Copy out all the lines in the records that include the word "arrow".
[[ EXERCISE MATERIAL open ]]
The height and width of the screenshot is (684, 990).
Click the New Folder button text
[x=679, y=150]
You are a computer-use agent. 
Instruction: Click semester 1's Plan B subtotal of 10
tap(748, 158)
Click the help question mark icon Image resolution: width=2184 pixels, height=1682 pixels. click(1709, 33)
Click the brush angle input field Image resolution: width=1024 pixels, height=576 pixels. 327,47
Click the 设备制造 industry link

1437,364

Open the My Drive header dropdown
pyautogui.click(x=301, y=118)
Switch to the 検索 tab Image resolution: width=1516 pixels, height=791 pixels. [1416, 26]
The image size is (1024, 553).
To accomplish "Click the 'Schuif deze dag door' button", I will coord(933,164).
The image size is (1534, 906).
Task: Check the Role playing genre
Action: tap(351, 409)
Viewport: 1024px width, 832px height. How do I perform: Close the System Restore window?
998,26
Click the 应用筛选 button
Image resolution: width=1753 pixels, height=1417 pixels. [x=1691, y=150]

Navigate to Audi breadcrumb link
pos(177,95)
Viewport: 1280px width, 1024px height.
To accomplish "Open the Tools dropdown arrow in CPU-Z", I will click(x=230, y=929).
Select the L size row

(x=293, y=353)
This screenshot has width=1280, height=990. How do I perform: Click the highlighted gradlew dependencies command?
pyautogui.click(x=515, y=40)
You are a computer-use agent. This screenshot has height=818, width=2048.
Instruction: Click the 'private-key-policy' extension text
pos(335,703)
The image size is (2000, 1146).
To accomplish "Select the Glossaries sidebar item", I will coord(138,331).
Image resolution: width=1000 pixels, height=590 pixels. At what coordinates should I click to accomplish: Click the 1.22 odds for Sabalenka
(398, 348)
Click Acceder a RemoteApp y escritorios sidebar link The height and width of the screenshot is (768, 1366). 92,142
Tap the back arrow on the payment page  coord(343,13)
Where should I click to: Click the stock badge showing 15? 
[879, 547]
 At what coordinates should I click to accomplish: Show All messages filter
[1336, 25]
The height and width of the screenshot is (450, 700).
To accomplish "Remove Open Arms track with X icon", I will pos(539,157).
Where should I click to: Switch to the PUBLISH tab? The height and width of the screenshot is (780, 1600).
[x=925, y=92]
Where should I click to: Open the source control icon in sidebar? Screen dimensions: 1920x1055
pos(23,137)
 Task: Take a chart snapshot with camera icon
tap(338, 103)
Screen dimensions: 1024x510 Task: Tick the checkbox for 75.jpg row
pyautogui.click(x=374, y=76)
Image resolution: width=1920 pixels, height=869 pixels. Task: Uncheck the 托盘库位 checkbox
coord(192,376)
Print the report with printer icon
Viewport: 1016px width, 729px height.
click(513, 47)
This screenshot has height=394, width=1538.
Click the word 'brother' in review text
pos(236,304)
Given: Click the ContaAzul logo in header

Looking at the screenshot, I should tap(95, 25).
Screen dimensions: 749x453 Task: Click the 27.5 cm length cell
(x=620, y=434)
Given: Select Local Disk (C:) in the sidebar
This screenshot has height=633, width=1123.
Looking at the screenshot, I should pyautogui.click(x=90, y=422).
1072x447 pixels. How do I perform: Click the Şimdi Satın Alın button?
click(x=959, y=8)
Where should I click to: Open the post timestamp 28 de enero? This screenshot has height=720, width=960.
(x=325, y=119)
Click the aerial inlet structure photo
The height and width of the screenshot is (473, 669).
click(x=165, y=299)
[[ EXERCISE MATERIAL closed ]]
RESPONSE FOR THIS EXERCISE —
To accomplish "Open the Tools dropdown arrow in CPU-Z", I will click(x=230, y=929).
Tap the back arrow on the payment page  coord(343,13)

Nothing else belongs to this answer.